Good policies need not just good evidence but also good stories. What is needed are counter-narratives that can stand up to the well-crafted stories that justify terrible policies.
Origin
The framework comes from Marc Saxer’s Practical Guide to Transformative Change Making, adapted for public policy by Pranay Kotasthane. Saxer was interested in how social movements and political entrepreneurs build support for change. His answer was not better data but better narrative architecture — a set of five elements that make a policy story stick, spread, and mobilise.
What it says
Narratives are central to public policy because human beings think in stories. No matter how sound a policy proposal is, it will not travel without a narrative that carries it. Saxer identifies five criteria that distinguish powerful change narratives from weak ones:
1. Threat. What is the danger of continuing with the status quo? A good narrative begins by making inaction feel risky, not just suboptimal.
2. Hope.

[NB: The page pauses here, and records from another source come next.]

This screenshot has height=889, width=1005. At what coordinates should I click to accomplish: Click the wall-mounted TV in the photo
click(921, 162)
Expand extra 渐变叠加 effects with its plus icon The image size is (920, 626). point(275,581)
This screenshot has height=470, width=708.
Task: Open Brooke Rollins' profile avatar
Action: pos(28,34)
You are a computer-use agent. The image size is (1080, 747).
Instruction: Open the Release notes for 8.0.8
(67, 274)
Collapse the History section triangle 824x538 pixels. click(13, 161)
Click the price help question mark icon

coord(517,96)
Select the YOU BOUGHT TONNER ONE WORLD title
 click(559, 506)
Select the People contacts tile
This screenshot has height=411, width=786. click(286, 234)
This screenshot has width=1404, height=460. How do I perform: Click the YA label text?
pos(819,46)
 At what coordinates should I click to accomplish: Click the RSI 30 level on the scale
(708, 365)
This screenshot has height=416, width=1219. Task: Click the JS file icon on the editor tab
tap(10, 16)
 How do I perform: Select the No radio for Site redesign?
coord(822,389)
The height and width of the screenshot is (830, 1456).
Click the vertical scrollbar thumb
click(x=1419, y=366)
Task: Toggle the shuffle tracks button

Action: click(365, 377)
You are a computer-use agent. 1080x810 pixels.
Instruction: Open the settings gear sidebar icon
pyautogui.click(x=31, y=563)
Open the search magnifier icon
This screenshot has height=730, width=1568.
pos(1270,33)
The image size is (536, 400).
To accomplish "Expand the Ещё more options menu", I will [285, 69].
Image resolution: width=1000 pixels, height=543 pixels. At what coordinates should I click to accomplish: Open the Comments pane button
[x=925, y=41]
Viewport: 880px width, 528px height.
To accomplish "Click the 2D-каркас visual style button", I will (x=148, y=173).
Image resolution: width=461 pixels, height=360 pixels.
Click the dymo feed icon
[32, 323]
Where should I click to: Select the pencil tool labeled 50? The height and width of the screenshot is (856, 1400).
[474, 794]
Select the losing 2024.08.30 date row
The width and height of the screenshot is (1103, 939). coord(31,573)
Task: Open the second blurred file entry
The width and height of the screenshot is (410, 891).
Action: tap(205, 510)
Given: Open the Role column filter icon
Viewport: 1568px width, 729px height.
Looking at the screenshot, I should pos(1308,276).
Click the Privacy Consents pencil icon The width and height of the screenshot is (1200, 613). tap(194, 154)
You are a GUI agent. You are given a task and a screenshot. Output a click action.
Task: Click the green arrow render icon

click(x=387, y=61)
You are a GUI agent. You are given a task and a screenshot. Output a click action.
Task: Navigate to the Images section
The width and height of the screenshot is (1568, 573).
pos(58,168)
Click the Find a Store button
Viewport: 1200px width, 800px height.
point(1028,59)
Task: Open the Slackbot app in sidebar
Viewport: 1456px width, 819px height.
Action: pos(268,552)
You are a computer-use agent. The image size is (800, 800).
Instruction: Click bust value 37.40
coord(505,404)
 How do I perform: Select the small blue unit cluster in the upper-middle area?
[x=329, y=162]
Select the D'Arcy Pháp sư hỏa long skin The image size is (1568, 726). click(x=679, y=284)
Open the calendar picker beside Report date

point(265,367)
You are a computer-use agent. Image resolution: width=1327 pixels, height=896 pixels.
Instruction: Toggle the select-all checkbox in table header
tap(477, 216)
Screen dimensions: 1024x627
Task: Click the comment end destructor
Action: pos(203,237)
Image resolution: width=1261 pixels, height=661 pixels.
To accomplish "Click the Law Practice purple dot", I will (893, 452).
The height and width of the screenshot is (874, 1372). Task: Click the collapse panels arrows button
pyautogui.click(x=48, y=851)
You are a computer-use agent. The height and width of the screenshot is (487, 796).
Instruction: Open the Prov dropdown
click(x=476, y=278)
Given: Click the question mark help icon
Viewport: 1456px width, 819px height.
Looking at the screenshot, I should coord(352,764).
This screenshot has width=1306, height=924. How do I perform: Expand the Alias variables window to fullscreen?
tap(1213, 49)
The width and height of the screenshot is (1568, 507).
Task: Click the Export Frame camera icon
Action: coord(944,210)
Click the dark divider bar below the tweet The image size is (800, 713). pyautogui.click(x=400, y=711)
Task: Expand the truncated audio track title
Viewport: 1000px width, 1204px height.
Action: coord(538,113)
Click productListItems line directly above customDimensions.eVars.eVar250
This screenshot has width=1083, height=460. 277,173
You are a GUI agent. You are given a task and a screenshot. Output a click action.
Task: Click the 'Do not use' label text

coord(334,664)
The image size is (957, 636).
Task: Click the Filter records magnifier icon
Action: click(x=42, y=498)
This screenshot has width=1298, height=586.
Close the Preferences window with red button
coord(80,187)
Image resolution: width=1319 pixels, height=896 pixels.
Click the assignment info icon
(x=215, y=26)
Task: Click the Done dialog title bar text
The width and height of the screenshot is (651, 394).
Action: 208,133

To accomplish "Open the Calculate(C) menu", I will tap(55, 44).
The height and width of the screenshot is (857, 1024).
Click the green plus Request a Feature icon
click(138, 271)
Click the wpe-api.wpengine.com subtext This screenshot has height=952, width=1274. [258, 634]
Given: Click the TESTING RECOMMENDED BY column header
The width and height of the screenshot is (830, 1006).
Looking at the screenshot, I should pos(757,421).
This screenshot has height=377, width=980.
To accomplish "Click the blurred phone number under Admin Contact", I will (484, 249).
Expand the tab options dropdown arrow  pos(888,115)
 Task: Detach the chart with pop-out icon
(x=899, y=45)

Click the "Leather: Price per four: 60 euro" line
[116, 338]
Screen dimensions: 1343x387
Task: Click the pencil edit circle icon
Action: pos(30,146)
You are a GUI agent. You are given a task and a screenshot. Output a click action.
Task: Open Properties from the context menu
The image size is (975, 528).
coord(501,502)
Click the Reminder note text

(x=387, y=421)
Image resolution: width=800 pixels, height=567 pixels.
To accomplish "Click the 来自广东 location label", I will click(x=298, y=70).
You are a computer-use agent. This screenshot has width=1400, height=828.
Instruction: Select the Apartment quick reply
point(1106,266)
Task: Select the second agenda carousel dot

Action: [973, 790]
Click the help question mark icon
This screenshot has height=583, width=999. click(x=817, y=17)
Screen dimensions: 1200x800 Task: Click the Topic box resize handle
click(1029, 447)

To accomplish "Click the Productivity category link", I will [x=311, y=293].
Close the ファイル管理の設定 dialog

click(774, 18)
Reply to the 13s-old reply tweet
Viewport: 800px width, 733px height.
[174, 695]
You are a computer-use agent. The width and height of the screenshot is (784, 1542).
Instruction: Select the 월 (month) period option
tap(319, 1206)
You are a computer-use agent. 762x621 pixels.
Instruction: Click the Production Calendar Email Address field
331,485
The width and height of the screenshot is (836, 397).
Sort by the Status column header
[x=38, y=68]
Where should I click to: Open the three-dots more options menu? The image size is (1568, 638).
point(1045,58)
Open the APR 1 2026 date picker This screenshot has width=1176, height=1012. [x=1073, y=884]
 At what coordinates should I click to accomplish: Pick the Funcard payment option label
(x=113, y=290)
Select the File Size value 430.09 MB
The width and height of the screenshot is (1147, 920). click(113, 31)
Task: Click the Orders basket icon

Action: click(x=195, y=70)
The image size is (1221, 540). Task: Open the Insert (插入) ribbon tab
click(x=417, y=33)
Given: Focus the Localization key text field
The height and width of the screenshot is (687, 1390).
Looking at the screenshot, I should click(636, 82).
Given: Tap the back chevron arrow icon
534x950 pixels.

A vision of a better future where the interests of key constituencies converge. The vision must be vague enough to allow different groups to project their own aspirations onto it, yet concrete enough to alter the calculation of risks versus opportunities.
3. Opportunity. A credible explanation of how the vision can become reality. This is where structural drivers — technological change, demographic shifts, geopolitical realignments — are invoked to show that the moment is ripe.
4. Confidence. Facts framed so they are emotionally accessible and cognitively tangible. Metaphors, shared historical experiences, myths, and legends all serve this function. The message: what has been done before, can be done again.
5. Ethical Imperative. Why the doable is the right thing to do. The narrative closes the gap between instrumental argument and moral obligation.
A narrative that satisfies all five criteria does not merely inform; it compels. It makes the policy recommendation feel not just correct but inevitable.
Applied
The “Aatmanirbhar Bharat” narrative is a near-perfect execution of the five-element architecture. The threat is strategic vulnerability: China can cripple Indian markets and supply chains at will. The hope is a vague but resonant vision of a self-reliant India — vague enough that industrialists, nationalists, and development economists can all read their own preferences into it. The opportunity is the global backlash against Chinese overreach and the China+1 shift in supply chains. The confidence draws on the “sone ki chidiya” myth — the idea that India was once prosperous and can be again. The ethical imperative frames self-reliance not as an economic strategy but as a precondition for sovereignty and dignity.
Once this narrative is in motion, even counterproductive policies — import duties on televisions, app bans, local-content mandates — can be executed with broad public support. The economics may be questionable, but the narrative is airtight.
The lesson for policy reformers is uncomfortable: evidence-based arguments are necessary but not sufficient. To defeat a well-crafted narrative, you need a better narrative, not just a better spreadsheet.
When it falls short
The framework describes how narratives persuade, not whether they are true. A demagogue can satisfy all five criteria with a story that is factually false and morally abhorrent. The framework offers no internal mechanism for distinguishing good-faith narratives from manipulation.
It also overstates the plasticity of narrative. Some policy problems — technical, slow-burn, lacking a clear villain — simply do not lend themselves to compelling storytelling. Pension reform, statistical system modernisation, and judicial process improvement are all vital and all narratively inert. The framework cannot conjure a myth where none exists.